ARGO Data Release 14.0 Adds Over 1,500 New Donors Across Six International Cancer Programs
The latest cumulative release expands the platform’s clinical and molecular dataset, reflecting the accelerating pace of global cancer genomics collaboration.
The International Cancer Genome Consortium ARGO Data Platform has published its fourteenth data release, marking another significant milestone in one of the world’s most comprehensive repositories of cancer genomics data. Released on 9 March 2026, Data Release 14.0 introduces 1,528 new donors and incorporates updates to an additional 495 existing donor records, drawing contributions from six distinct international research programs.
This latest release now brings the total to 7,056 donors available to researchers.

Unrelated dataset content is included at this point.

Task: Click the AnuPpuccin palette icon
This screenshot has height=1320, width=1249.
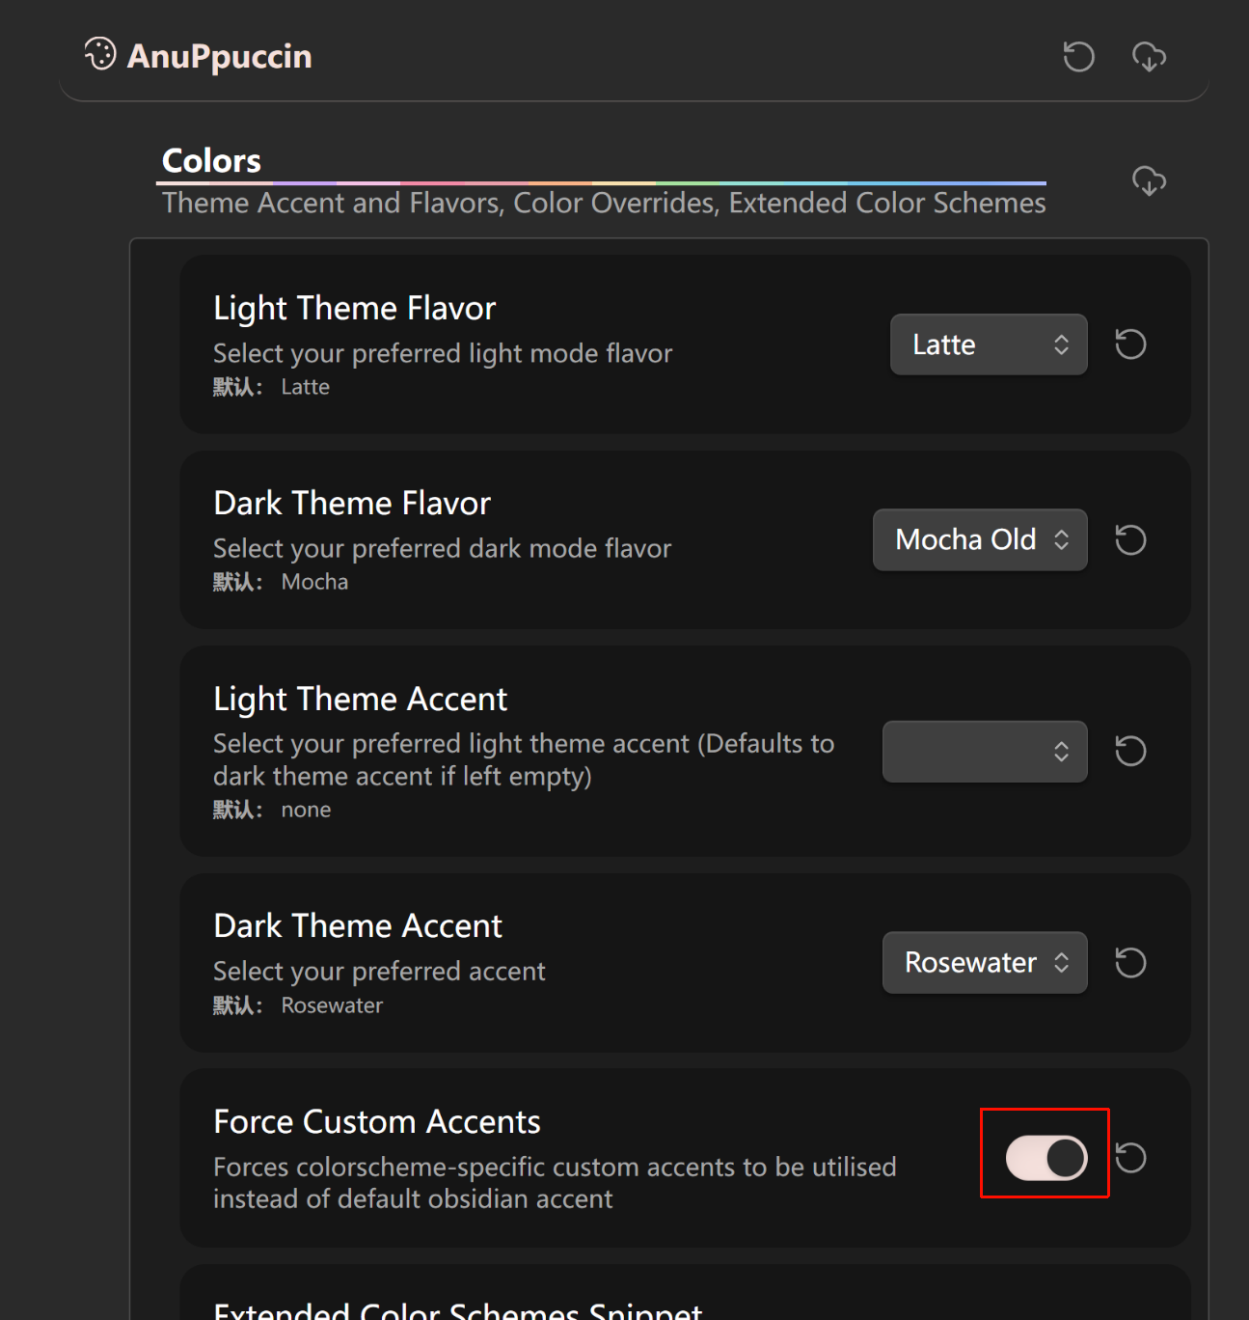Action: [100, 54]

As with all ARGO data releases, Release 14.0 is cumulative in nature — building upon all previously released data — and contains paired clinical and molecular data submitted directly by participating programs to the ARGO Data Platform. The release continues a trajectory of growing data availability that is a defining feature of the ARGO initiative.
Contributing Programs
Six programs from across the globe contributed new and updated data to this release, spanning pancreatic cancer, circulating tumour DNA, hereditary cancers, and mutational signature research:
- CRUK Grand Challenge – Mutographs (MUTO-INTL)
- BC Cancer Personalized OncoGenomics Program (POG-CA)
- Multicenter Study to Profile and Monitor Cancer-related Genomic Alterations in Circulating Tumor DNA and Gut Microbiome in Advanced Solid Malignancies – SCRUM-Japan MONSTAR-SCREEN (MONSTAR-JP)
- Polyethnic-1000 (P1000-US)
- The Australian Pancreatic Genome Initiative (APGI-AU)
- Pancreatic Cancer Harmonized “Omics” analysis for Personalized Treatment (PACA-CA)
Accessing the Data
Released data from this and all prior ARGO releases is available for exploration through the platform’s File Repository. Open-tier data can be browsed and accessed directly, while controlled-access data — which includes most molecular data subject to privacy protections — requires prior approval through the Data Access Compliance Office (DACO) application process.
Approved researchers may download released files using the ARGO client tool. With Release 14.0 now live, researchers and clinicians working across oncology, computational biology, and translational medicine are encouraged to explore the available datasets.